• Task objective: Format everything from the line containing "Given: Click the Cut (剪切) scissors icon" down to the line containing "The image size is (1493, 812)." as a JSON list of strings, with one string per line and blank lines left out.

• Source records:
==*==
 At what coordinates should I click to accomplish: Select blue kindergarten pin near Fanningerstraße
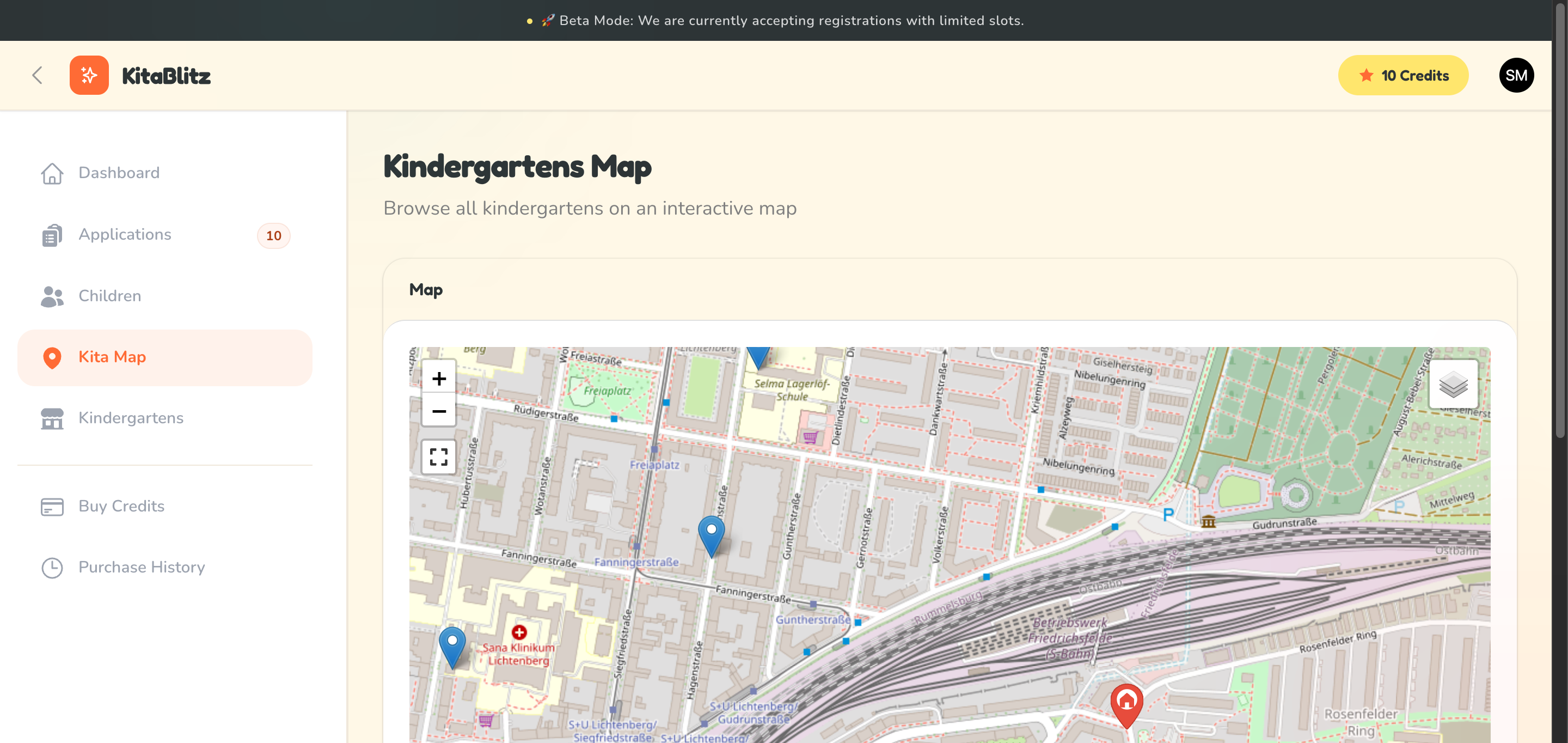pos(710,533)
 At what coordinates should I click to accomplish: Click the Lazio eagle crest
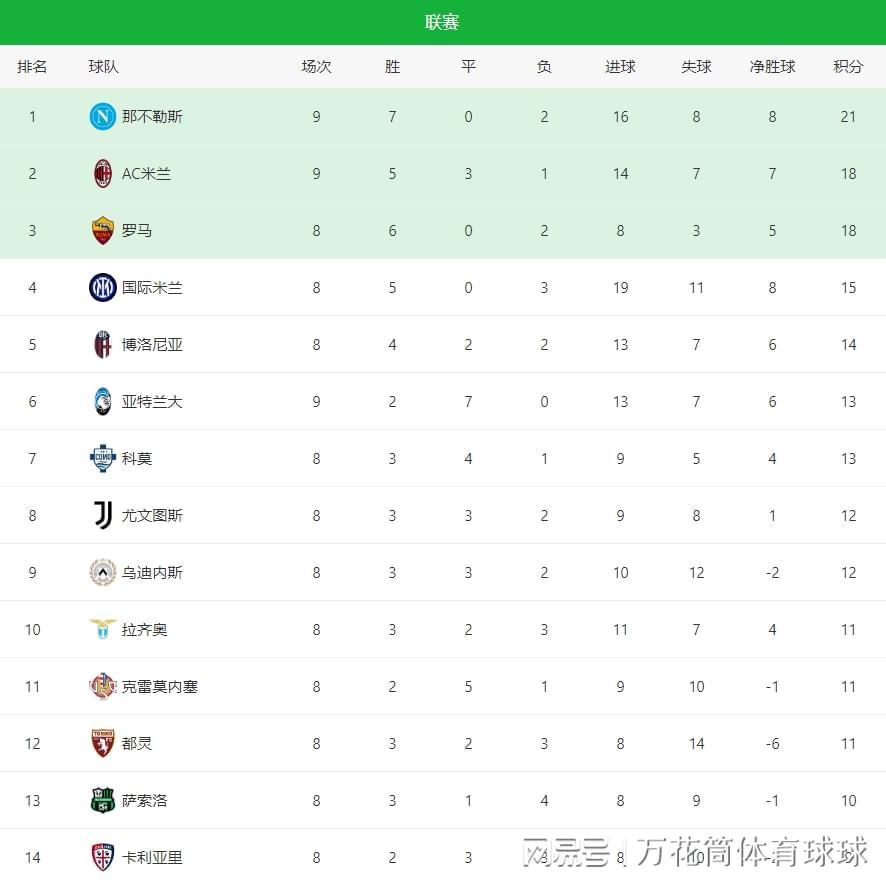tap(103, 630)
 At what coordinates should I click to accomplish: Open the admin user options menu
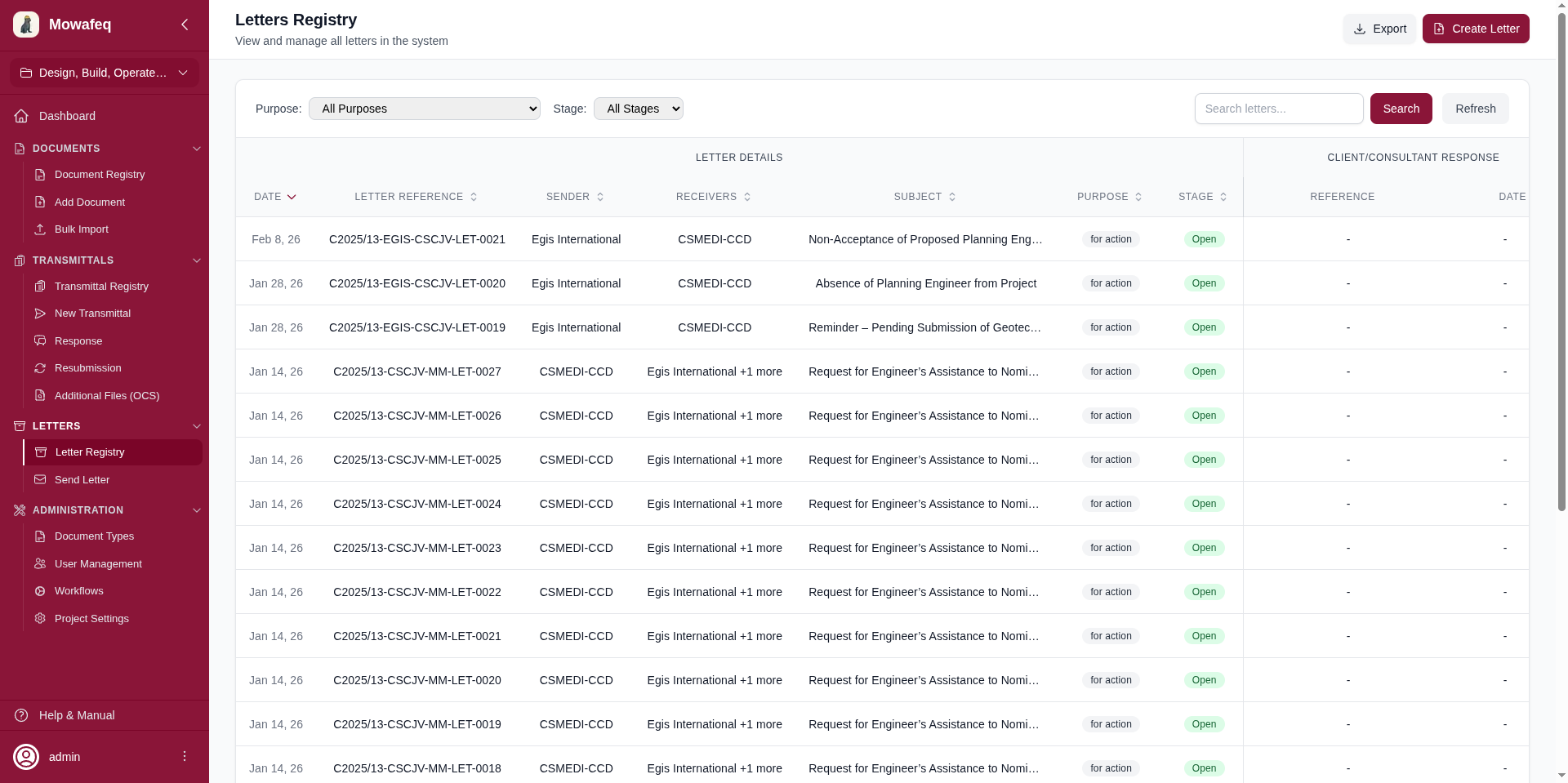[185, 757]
==*==
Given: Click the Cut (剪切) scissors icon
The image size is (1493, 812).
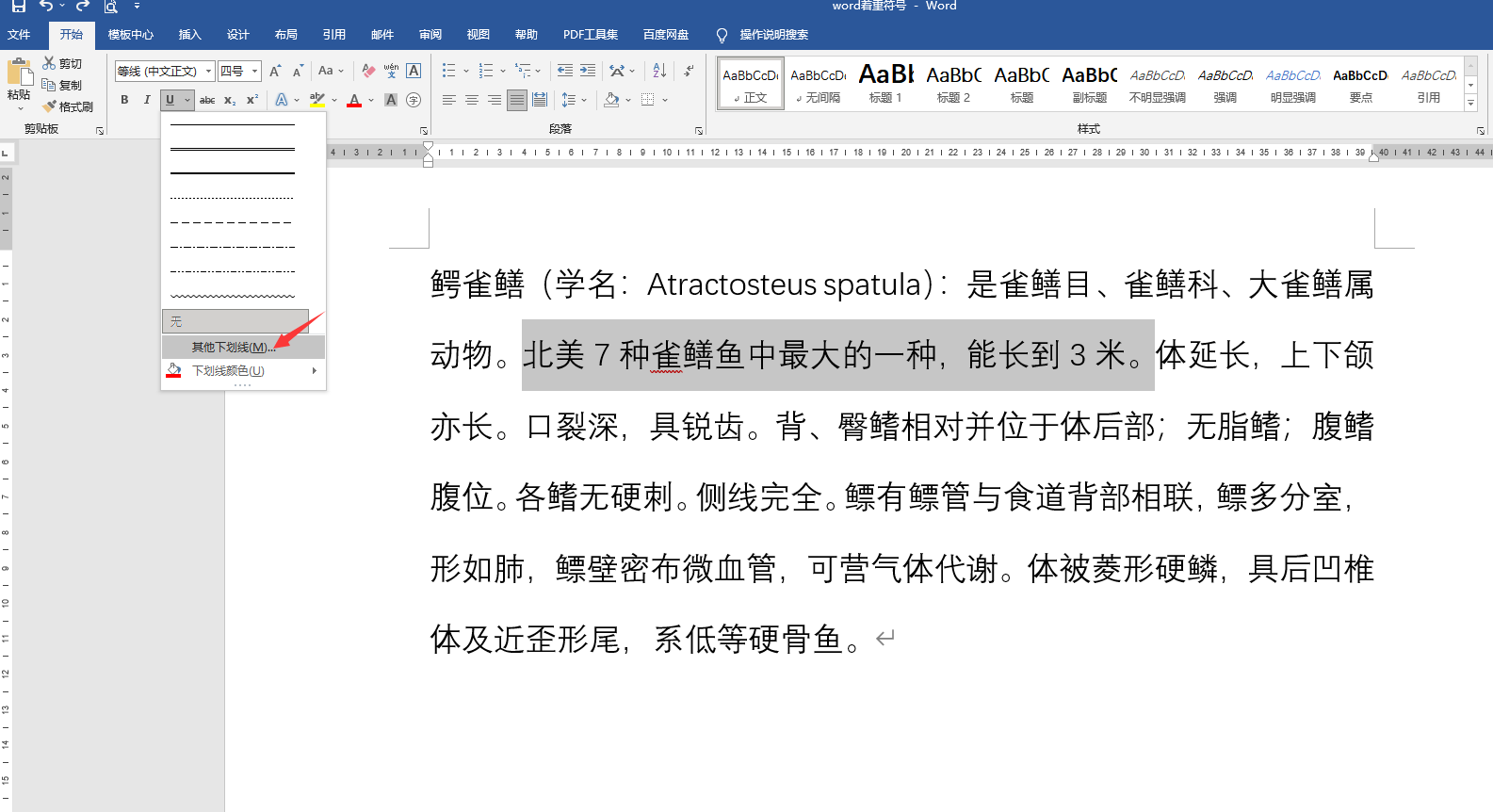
==*==
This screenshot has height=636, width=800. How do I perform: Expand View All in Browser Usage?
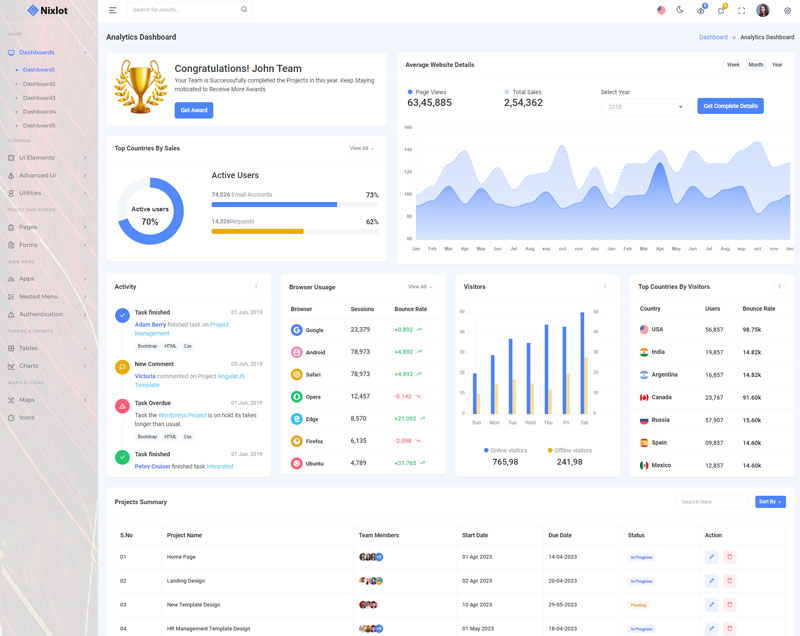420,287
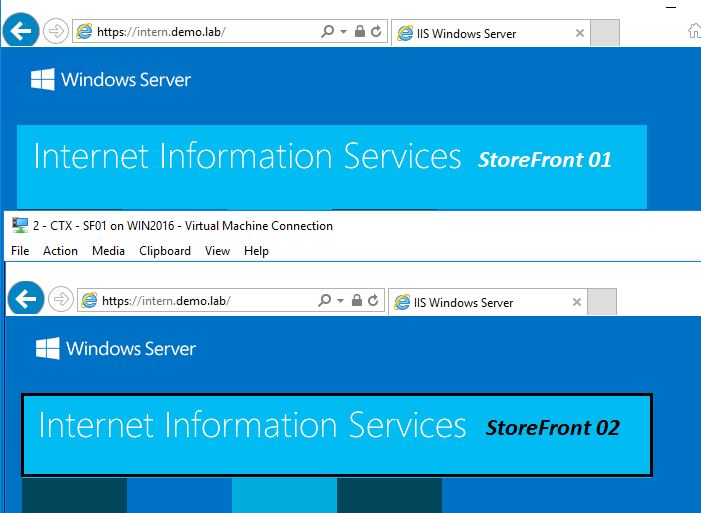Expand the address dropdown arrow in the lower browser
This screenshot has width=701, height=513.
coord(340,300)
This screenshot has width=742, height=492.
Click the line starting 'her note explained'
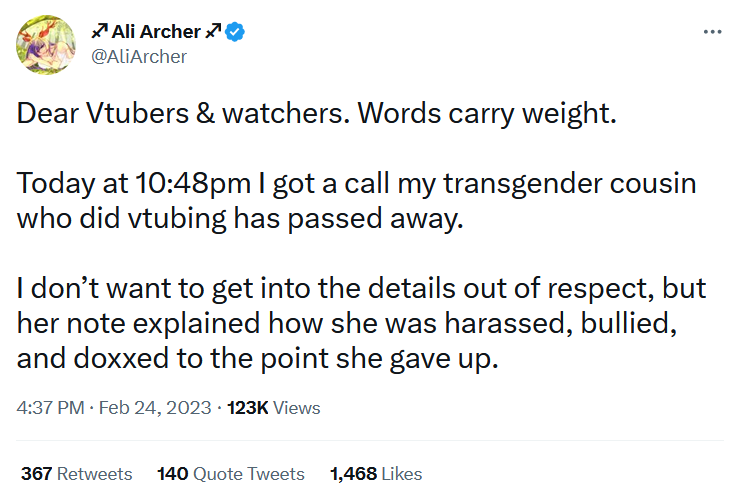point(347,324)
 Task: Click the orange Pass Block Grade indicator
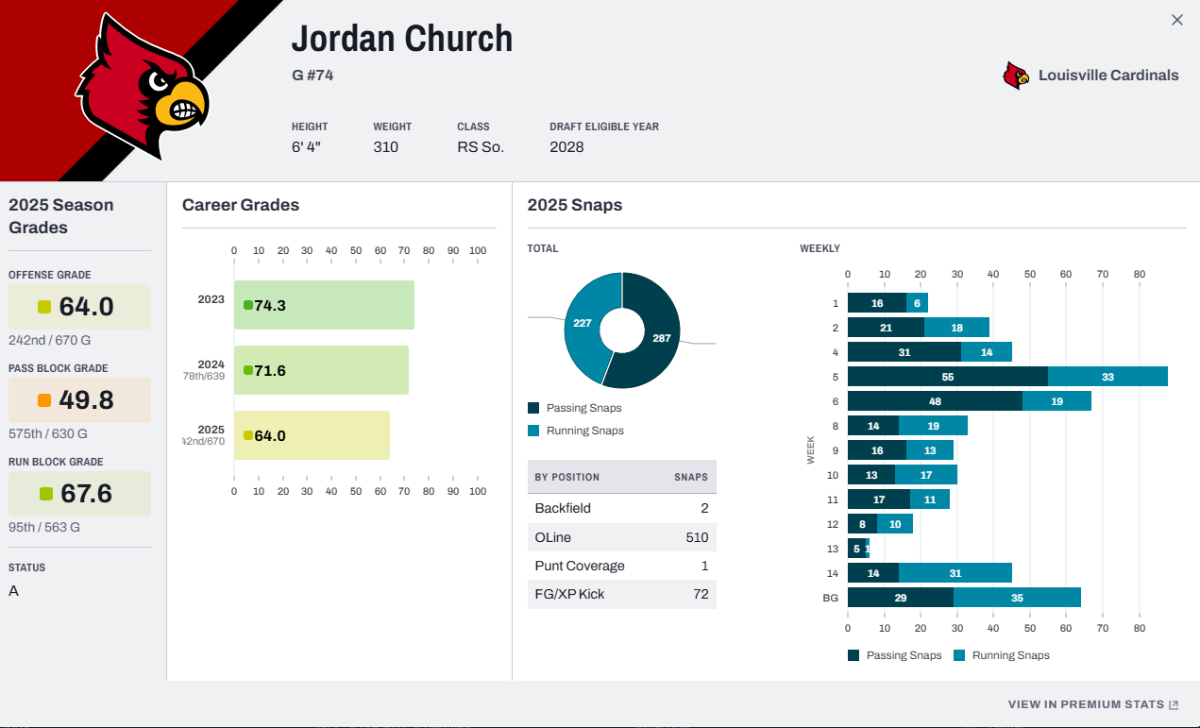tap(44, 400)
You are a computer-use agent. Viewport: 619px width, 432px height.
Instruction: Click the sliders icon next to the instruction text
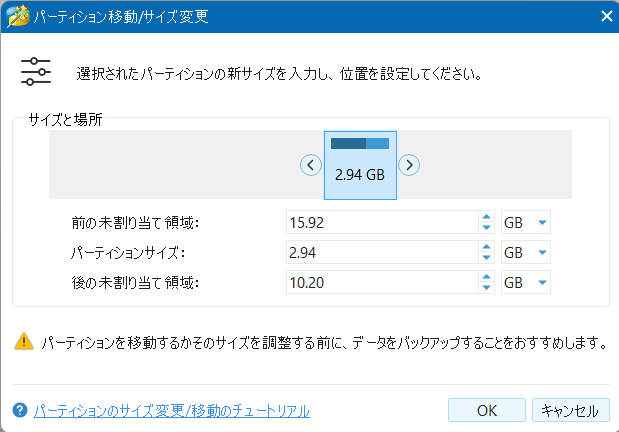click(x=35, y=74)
==*==
• Solution below:
[
  "Given: Click the Cut (剪切) scissors icon",
  "The image size is (1493, 812)."
]